Extract:
begin
CU News
News from the University of Colorado in Boulder.
CU study: ‘Sideline quasars’ helped to stifle early galaxy formation
Mar 21st
CU-Boulder Professor Michael Shull and Research Associate David Syphers used the Hubble Space Telescope to look at the quasar — the brilliant core of an active galaxy that acted as a “lighthouse” for the observations — to better understand the conditions of the early universe. The scientists studied gaseous material between the telescope and the quasar with a $70 million ultraviolet spectrograph on Hubble designed by a team from CU-Boulder’s Center for Astrophysics and Space Astronomy.
During a time known as the “helium reionization era” some 11 billion years ago, blasts of ionizing radiation from black holes believed to be seated in the cores of quasars stripped electrons from primeval helium atoms, said Shull. The initial ionization that charged up the helium gas in the universe is thought to have occurred sometime shortly after the Big Bang.
“We think ‘sideline quasars’ located out of the telescope’s view reionized intergalactic helium gas from different directions, preventing it from gravitationally collapsing and forming new generations of stars,” he said. Shull likened the early universe to a hunk of Swiss cheese, where quasars cleared out zones of neutral helium gas in the intergalactic medium that were then “pierced” by UV observations from the space telescope.
The results of the new study also indicate the helium reionization era of the universe appears to have occurred later than thought, said Shull, a professor in CU-Boulder’s astrophysical and planetary sciences department. “We initially thought the helium reionization era took place about 12 billion years ago,” said Shull. “But now we think it more likely occurred in the 11 to 10 billion-year range, which was a surprise.”
A paper on the subject by Shull and Syphers was published online this week in the Astrophysical Journal.
The Cosmic Origins Spectrograph used for the quasar observations aboard Hubble was designed to probe the evolution of galaxies, stars and intergalactic matter. The COS team is led by CU Professor James Green of CASA and was installed on Hubble by astronauts during its final servicing mission in 2009. COS was built in an industrial partnership between CU and Ball Aerospace & Technologies Corp. of Boulder.
“While there are likely hundreds of millions of quasars in the universe, there are only a handful you can use for a study like this,” said Shull. Quasars are nuclei in the center of active galaxies that have “gone haywire” because of supermassive black holes that gorged themselves in the cores, he said. “For our purposes, they are just a really bright background light that allows us to see to the edge of the universe, like a headlight shining through fog.”
The universe is thought to have begun with the Big Bang that triggered a fireball of searing plasma that expanded and then become cool neutral gas at about 380,000 years, bringing on the “dark ages” when there was no light from stars or galaxies, said Shull. The dark ages were followed by a period of hydrogen reionization, then the formation of the first galaxies beginning about 13.5 billion years ago. The first galaxies era was followed by the rise of quasars some 2 billion years later, which led to the helium reionization era, he said.
The radiation from the huge quasars heated the gas to 20,000 to 40,000 degrees Fahrenheit in intergalactic realms of the early universe, said Shull. “It is important to understand that if the helium gas is heated during the epoch of galaxy formation, it makes it harder for proto-galaxies to hang on to the bulk of their gas. In a sense, it’s like intergalactic global warming.”
end
Raw records:
begin
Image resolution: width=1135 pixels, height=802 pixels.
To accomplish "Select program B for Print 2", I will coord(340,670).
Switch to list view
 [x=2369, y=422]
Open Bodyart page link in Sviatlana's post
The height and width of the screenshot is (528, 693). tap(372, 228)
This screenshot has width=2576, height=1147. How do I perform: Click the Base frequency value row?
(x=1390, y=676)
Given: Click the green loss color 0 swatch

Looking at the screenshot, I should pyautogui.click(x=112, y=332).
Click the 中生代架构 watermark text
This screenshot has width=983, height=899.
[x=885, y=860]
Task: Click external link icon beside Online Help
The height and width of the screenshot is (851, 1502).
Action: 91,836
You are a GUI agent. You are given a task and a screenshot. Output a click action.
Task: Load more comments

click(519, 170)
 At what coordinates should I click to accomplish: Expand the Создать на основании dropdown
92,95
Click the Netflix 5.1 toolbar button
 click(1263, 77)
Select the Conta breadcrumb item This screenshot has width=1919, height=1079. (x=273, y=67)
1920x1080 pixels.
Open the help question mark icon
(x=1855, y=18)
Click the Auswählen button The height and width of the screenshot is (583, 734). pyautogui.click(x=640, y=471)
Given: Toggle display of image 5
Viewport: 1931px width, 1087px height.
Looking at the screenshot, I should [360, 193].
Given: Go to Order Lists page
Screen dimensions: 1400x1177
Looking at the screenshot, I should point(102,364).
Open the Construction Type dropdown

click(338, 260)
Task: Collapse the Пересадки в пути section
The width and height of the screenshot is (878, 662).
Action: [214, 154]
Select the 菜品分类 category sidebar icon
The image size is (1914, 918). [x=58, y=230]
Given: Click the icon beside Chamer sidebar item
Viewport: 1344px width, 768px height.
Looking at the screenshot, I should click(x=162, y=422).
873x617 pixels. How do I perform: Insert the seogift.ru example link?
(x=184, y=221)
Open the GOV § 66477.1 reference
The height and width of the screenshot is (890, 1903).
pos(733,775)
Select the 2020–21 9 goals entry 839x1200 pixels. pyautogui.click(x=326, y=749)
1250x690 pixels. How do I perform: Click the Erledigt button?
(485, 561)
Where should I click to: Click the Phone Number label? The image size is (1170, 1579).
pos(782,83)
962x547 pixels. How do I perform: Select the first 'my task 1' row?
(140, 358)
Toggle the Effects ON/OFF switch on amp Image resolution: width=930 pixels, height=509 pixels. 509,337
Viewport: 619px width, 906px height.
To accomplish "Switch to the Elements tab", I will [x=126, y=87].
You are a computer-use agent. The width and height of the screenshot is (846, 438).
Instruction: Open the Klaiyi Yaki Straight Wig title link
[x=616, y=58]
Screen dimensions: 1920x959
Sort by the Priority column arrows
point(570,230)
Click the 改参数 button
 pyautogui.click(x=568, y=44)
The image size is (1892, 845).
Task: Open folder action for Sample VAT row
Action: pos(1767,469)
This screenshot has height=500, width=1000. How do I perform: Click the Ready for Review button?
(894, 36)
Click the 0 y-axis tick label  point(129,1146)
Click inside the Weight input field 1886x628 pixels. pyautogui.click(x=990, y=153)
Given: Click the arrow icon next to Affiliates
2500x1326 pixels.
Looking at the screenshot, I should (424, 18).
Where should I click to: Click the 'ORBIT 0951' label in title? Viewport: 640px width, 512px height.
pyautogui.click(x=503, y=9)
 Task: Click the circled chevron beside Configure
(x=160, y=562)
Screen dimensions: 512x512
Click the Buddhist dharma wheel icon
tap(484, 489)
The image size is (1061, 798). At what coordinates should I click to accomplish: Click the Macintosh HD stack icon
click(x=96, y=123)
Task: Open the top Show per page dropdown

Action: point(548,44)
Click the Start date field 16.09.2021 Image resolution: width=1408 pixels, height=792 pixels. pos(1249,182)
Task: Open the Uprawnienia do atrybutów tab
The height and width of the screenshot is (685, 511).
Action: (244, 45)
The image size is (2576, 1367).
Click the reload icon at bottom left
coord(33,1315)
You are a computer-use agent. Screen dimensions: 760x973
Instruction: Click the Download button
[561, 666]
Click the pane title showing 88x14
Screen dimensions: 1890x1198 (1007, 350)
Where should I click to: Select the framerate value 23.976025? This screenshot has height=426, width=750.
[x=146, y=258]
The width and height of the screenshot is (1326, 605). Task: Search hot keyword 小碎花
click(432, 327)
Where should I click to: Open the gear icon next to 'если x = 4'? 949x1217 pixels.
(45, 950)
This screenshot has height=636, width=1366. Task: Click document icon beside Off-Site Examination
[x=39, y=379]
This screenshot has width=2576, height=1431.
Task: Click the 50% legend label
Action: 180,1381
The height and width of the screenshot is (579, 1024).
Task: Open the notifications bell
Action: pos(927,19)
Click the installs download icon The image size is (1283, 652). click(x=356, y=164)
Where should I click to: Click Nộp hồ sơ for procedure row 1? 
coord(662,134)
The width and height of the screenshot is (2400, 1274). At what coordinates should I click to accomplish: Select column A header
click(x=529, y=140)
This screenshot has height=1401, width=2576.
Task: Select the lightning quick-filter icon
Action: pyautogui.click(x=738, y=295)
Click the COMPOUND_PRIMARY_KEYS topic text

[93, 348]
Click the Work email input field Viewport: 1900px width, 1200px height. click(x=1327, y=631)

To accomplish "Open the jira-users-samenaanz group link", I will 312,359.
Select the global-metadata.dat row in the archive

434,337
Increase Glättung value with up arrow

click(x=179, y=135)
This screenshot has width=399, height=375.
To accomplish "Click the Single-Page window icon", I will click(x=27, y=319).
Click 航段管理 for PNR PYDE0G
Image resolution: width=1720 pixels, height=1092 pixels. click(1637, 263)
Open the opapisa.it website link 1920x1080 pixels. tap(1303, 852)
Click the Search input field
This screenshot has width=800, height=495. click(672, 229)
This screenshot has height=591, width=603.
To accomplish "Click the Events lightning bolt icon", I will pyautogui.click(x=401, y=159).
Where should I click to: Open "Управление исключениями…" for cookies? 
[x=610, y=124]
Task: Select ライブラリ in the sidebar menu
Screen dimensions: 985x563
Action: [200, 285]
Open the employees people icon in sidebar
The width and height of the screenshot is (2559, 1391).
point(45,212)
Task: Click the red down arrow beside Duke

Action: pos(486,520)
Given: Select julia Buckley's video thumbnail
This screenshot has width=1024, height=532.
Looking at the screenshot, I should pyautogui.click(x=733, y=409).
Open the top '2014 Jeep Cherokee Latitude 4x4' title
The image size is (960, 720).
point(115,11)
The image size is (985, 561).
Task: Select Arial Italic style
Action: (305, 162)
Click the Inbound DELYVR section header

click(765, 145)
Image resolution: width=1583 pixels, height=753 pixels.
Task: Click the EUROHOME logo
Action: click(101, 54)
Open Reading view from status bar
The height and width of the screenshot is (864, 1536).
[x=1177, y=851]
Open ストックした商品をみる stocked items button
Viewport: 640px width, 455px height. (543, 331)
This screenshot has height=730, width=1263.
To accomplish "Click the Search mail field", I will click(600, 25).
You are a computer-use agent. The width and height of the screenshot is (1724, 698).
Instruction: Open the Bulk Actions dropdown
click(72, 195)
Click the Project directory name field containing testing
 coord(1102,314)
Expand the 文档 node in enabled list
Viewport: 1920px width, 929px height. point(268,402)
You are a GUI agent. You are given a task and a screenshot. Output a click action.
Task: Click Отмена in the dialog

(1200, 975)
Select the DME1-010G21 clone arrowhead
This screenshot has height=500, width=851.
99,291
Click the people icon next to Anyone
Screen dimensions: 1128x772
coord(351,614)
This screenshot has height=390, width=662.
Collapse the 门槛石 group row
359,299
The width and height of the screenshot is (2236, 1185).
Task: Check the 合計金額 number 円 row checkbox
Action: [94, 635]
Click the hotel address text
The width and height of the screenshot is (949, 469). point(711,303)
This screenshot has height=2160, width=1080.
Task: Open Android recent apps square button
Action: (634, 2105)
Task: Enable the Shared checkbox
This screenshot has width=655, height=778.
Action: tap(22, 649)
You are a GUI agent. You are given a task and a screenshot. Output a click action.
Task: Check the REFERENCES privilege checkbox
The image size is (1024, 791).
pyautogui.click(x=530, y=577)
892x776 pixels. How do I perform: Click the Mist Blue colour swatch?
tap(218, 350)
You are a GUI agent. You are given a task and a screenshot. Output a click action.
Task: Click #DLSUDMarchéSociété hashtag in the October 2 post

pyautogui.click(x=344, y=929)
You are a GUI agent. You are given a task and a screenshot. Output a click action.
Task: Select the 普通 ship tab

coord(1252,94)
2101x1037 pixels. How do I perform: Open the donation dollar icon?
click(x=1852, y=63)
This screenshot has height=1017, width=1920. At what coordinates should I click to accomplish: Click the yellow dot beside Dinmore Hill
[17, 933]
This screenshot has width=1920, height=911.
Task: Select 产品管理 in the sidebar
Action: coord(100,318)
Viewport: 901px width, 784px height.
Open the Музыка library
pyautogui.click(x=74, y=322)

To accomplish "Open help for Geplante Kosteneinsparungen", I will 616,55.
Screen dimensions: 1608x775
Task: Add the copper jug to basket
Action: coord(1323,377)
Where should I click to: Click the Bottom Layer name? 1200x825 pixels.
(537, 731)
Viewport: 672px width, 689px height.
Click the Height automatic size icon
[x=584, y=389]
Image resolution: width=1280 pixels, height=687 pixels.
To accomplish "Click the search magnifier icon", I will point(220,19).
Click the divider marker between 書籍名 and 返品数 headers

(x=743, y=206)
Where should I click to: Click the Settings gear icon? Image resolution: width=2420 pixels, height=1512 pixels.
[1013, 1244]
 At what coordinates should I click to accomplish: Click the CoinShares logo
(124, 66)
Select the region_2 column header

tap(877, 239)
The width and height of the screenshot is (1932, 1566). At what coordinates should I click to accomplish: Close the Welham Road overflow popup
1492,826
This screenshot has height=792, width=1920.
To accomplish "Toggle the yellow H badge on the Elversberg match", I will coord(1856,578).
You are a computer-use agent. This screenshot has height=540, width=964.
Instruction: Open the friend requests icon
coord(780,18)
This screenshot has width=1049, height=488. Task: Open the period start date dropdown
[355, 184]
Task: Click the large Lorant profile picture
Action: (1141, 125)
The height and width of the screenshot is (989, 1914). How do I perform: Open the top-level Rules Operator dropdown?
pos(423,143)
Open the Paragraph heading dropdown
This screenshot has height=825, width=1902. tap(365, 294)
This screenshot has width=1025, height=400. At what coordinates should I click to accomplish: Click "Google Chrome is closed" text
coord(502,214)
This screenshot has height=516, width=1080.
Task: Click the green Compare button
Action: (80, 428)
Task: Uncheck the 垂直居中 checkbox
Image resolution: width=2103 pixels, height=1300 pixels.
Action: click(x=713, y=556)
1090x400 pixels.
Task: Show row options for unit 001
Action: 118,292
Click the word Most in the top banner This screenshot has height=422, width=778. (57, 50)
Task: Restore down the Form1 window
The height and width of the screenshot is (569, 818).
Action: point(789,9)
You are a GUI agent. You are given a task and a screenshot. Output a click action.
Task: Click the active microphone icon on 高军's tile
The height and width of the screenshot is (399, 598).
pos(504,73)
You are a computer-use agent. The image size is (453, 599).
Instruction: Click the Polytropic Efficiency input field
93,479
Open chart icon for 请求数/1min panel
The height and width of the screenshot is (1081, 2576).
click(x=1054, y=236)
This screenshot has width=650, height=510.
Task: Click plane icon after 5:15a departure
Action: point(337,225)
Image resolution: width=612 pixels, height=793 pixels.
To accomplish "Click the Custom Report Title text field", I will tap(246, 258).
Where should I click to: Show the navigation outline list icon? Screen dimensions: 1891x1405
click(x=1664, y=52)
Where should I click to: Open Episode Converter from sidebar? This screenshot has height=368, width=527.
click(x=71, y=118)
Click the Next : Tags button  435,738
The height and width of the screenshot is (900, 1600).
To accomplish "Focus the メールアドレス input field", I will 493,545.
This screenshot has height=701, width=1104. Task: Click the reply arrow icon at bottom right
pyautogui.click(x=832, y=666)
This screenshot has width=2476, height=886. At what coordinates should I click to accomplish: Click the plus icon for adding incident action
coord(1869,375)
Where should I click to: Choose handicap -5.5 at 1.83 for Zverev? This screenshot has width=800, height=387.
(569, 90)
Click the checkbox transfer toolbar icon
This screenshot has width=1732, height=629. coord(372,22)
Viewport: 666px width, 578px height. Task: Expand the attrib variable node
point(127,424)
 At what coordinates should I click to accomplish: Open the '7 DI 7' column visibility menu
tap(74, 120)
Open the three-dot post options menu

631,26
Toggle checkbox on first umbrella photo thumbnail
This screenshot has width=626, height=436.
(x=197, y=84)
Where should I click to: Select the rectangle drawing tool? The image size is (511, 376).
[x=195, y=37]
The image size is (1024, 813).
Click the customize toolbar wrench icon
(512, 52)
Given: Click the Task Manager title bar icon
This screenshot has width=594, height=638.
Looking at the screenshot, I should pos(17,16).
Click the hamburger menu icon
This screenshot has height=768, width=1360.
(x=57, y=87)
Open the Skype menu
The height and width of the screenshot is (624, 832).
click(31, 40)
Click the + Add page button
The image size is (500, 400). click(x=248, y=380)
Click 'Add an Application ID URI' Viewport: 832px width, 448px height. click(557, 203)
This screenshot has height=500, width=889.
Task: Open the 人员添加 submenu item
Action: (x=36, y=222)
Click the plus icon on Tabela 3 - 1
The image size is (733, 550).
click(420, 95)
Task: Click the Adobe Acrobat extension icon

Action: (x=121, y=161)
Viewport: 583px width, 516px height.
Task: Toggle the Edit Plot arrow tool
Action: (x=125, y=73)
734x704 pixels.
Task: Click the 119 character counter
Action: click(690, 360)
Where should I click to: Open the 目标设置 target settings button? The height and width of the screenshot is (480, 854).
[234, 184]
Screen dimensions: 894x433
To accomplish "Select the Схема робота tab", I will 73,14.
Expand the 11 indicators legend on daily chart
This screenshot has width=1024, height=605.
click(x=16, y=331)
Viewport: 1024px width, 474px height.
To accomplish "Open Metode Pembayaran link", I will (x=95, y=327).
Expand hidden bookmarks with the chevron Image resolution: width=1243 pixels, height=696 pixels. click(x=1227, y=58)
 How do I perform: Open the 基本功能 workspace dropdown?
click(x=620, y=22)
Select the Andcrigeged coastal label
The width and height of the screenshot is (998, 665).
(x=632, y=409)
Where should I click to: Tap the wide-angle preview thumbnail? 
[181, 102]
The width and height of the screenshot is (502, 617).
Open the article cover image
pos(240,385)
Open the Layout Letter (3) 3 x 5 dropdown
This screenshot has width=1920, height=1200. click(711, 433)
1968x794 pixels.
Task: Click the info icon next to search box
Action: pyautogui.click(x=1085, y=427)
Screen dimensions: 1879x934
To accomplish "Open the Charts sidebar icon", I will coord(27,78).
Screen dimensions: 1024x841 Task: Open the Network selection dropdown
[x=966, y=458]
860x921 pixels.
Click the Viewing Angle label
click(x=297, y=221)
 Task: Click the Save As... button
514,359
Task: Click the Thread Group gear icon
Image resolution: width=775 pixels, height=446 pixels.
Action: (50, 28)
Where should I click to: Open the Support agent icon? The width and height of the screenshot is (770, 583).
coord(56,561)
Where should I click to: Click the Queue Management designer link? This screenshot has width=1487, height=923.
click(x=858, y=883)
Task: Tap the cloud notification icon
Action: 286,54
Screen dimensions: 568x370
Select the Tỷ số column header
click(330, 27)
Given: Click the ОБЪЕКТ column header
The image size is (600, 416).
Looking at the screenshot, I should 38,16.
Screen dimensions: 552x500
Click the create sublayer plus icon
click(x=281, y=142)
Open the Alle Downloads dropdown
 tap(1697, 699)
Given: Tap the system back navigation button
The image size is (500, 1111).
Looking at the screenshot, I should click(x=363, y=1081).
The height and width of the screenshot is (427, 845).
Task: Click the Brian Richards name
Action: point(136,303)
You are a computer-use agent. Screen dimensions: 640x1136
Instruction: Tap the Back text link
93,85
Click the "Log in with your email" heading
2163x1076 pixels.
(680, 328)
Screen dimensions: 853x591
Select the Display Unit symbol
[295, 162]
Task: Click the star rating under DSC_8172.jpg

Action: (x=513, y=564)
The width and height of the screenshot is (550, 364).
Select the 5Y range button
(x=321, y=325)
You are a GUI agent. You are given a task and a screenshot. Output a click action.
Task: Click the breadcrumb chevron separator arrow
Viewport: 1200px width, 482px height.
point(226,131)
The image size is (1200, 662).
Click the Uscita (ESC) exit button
end
Set task 1:
In the quasar article, write out the passage from "A paper on the" to "Corp. of Boulder.", switching "Hubble" to "the Hubble Space Telescope".
Set task 2:
List every person the quasar article names.
Set task 3:
According to the quasar article, how did "sideline quasars" stifle the formation of new stars?
The entries that come after the text are not needed for this work.

Expected answer 1:
A paper on the subject by Shull and Syphers was published online this week in the Astrophysical Journal.
The Cosmic Origins Spectrograph used for the quasar observations aboard the Hubble Space Telescope was designed to probe the evolution of galaxies, stars and intergalactic matter. The COS team is led by CU Professor James Green of CASA and was installed on the Hubble Space Telescope by astronauts during its final servicing mission in 2009. COS was built in an industrial partnership between CU and Ball Aerospace & Technologies Corp. of Boulder.

Expected answer 2:
Michael Shull, David Syphers, James Green

Expected answer 3:
Sideline quasars outside the telescope's view reionized intergalactic helium gas from different directions. This kept the gas from collapsing under gravity and forming new generations of stars.